Could you write out everything from the line containing "You are a GUI" down to the end of the records, requests included, with the click coordinates in the answers scaled by 1.85 and rounded to whole numbers (halves up), leaving every number in the requests as it is? Leave the pictures out.

* Begin Information shown *

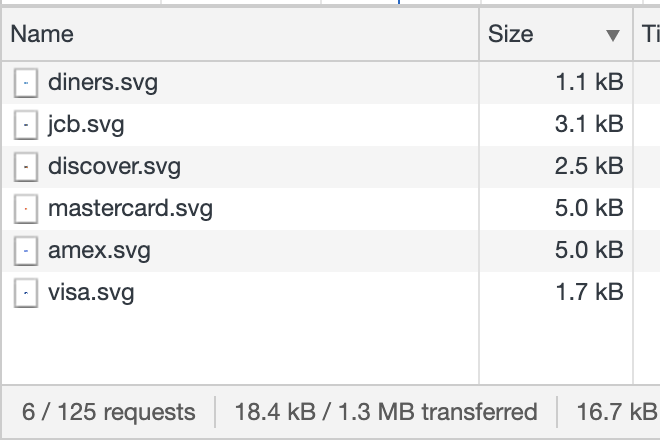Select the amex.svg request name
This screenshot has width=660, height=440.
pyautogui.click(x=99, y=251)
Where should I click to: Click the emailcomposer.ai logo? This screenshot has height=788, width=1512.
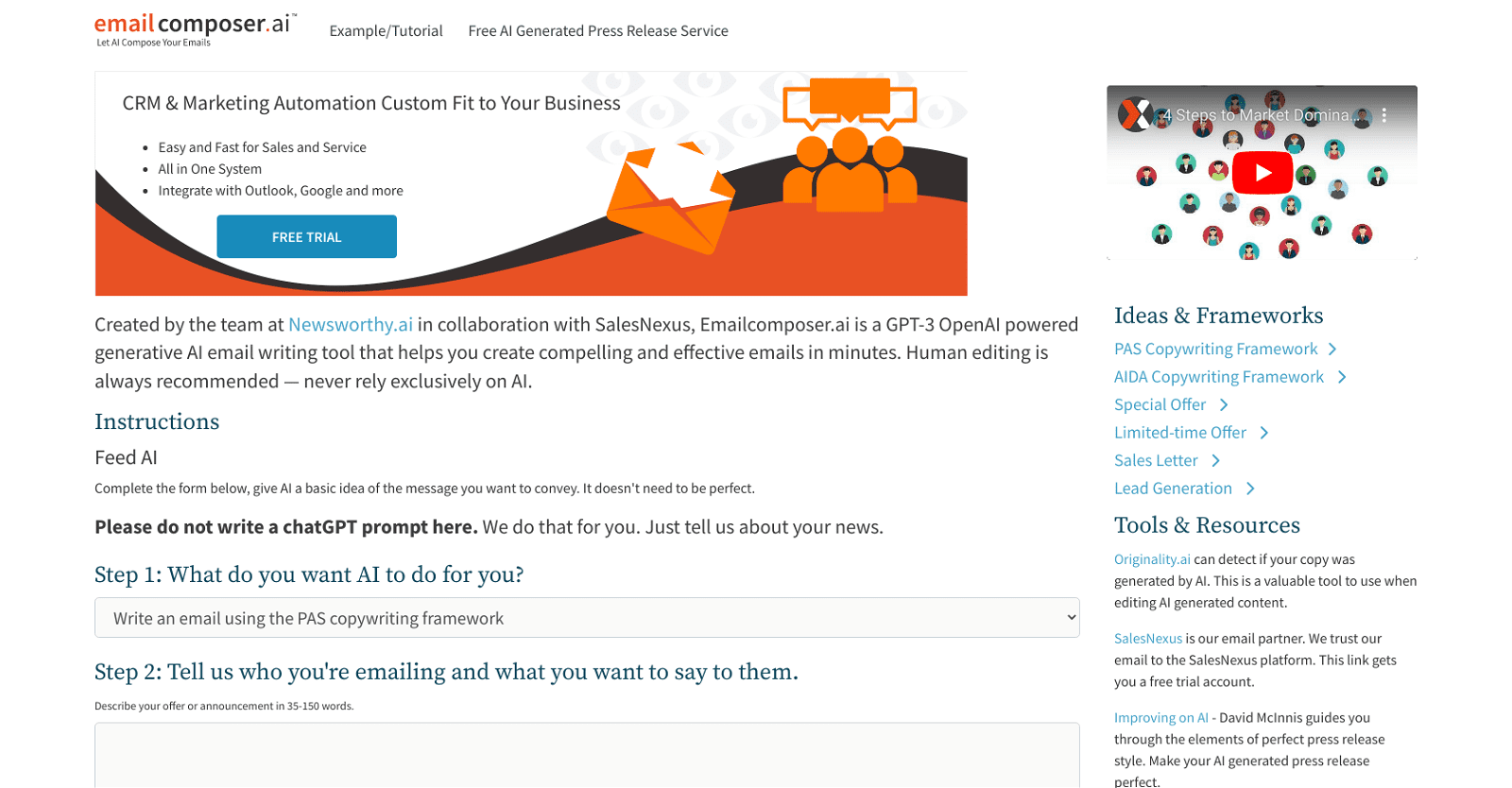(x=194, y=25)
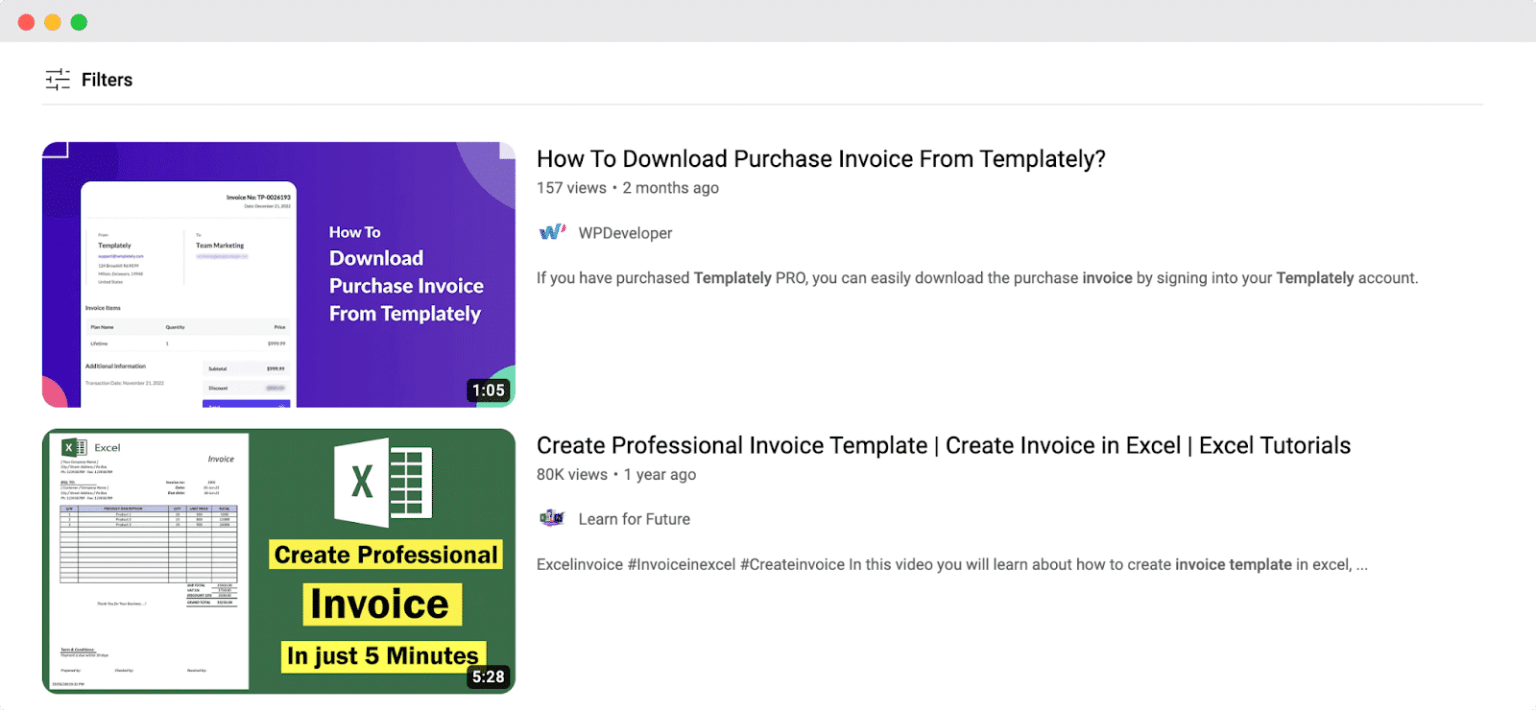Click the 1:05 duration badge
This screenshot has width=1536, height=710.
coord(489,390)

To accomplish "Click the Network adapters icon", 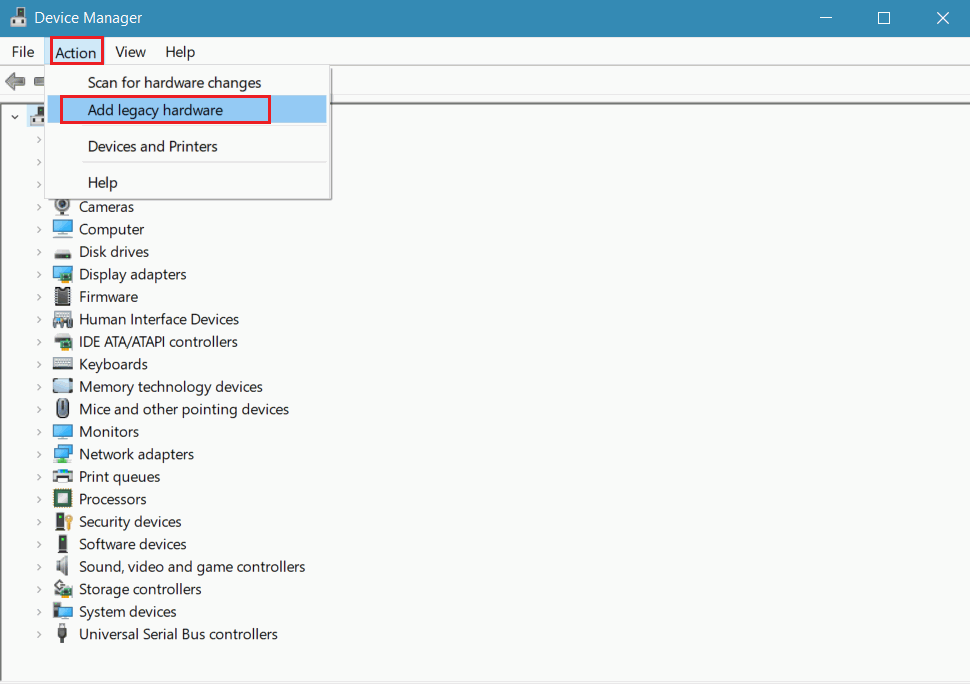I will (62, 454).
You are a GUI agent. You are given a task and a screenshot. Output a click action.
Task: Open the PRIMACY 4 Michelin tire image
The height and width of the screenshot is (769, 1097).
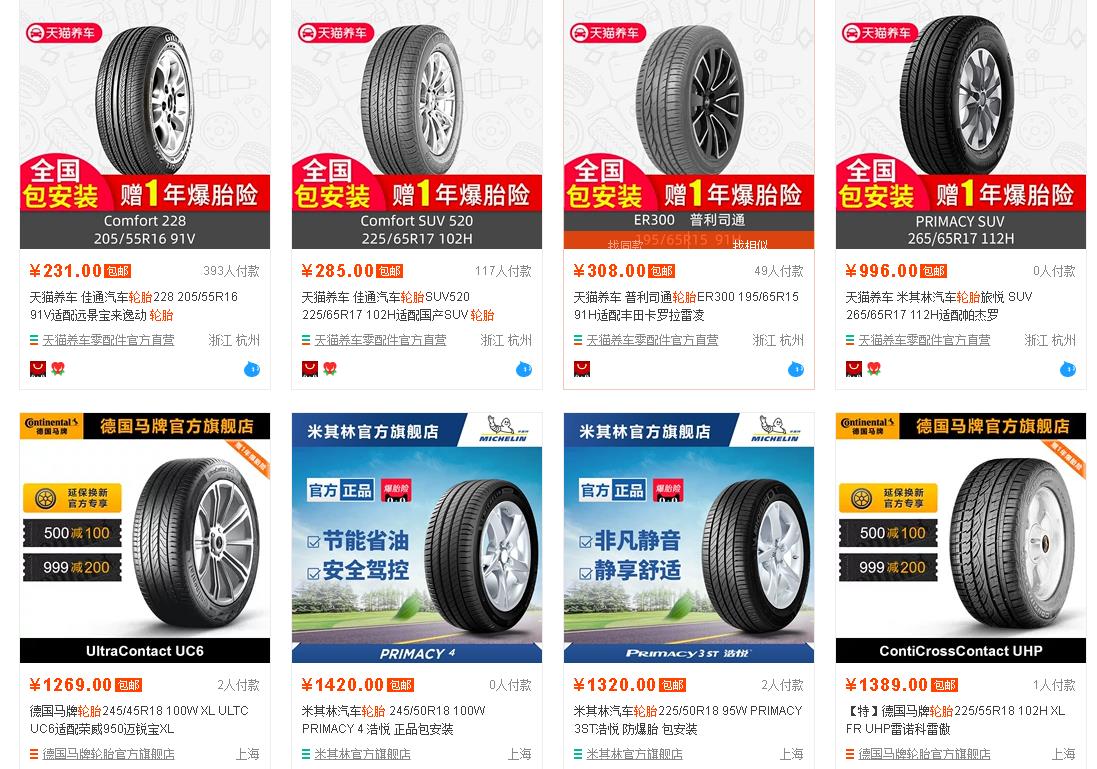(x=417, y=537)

* End Information shown *

Answer to the exercise:
You are a GUI agent. You are given a task and a screenshot. Output a click action.
Task: Open the PRIMACY 4 Michelin tire image
The height and width of the screenshot is (769, 1097).
(x=771, y=993)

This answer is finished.